Home > Pre-Algebra > Absolute Value > Subtracting Absolute Value

## Subtracting Absolute Value

#### Introduction

Absolute value is a way to measure how far a number is from zero on the number line. Because absolute value measures distance, and not direction, all absolute values are positive. Absolute value is written with the symbols | | either side of the number.

+3 is 3 units away from 0 on the number line, so:

$|3| = 3$

-3 is also 3 units away from 0 on the number line, so:

$|-3| = 3$

As a quick way to remember how to do absolute values, for positive numbers, the absolute value is the same. For negative numbers, simply remove the negative sign.

#### Terms

Absolute Value - The distance of a value from 0 on a number line.
Positive - Any value greater than zero.
Negative - Any value less than zero.

## Lesson

To subtract absolute values, you will need to first calculate the absolute values in the problem.
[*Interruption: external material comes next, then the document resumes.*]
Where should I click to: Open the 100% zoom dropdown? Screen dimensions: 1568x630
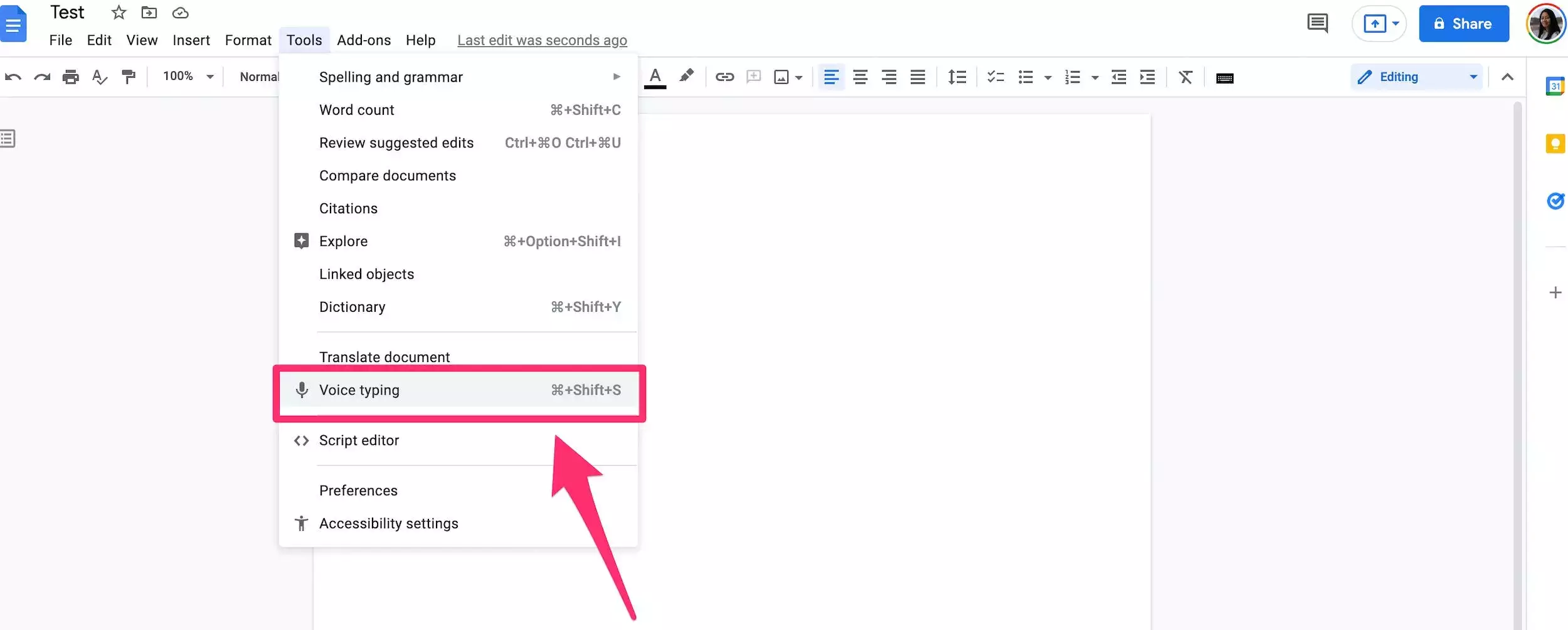click(x=188, y=77)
Take the following problem:

$|10| - |-8| = ?$

To solve this, we use order of operations to first calculate what the absolute value of each of the figures.

10 has a distance of 10 units from 0 and therefore has an absolute value of 10. For positive numbers, the absolute value is the same as the regular value.

$10 - |-8| = ?$

-8 is 8 units away from 0, and therefore has an absolute value of 8. For negative numbers, you can quickly calculate the absolute value by removing the negative sign.

$10 - 8 = ?$

The problem is now a simple subtraction question. 10 – 8 is 2, so this is the answer.

$10 - 8 = 2$$|10| - |-8| = 2$

Using absolute values in calculations requires you to solve the absolute values first, before proceeding on with the numbers as normal.

## Examples

#### Negative Absolute Value

$|20| - |5|$
$|20| = 20$
$|5| = 5$
$20 - 5 = 15$

#### Negative Absolute Value

$|-4| - |3|$
$|-4| = 4$
$|3| = 3$
$4 - 3 = 1$